EXERCISE REQUIREMENTS: The line holding "About Us (190, 29)" and all lines that follow it to the end of the data: return these exactly, and nothing more.

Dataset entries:
┄┄┄┄┄┄┄┄┄┄
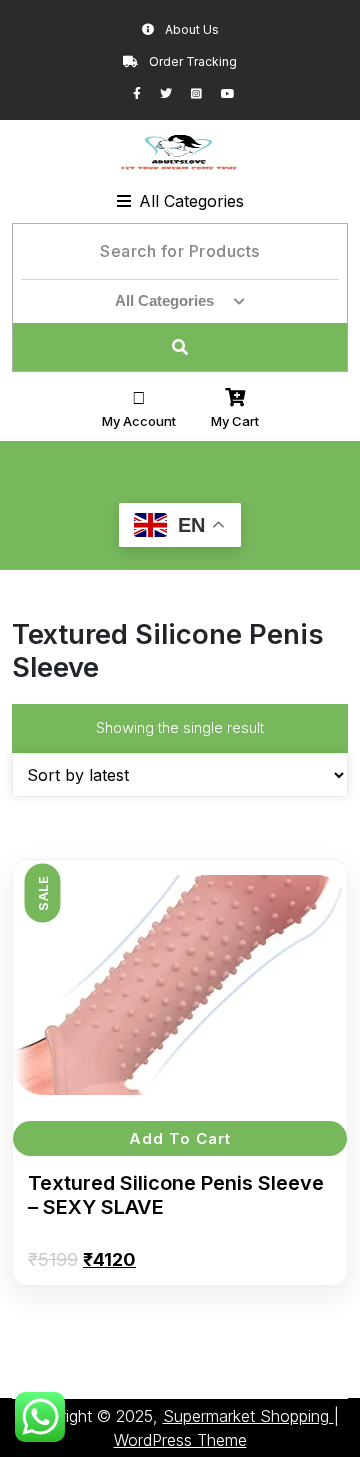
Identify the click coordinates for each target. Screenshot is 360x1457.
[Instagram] (206, 93)
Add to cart (180, 1138)
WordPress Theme (180, 1440)
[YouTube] (236, 93)
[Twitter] (175, 93)
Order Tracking (191, 61)
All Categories (191, 201)
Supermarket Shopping (248, 1416)
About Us (190, 29)
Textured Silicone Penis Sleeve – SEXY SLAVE (176, 1195)
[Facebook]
┄┄┄┄┄┄┄┄┄┄
REPLY TO THE TASK:
About Us (190, 29)
Textured Silicone Penis Sleeve – SEXY SLAVE (176, 1195)
[Facebook]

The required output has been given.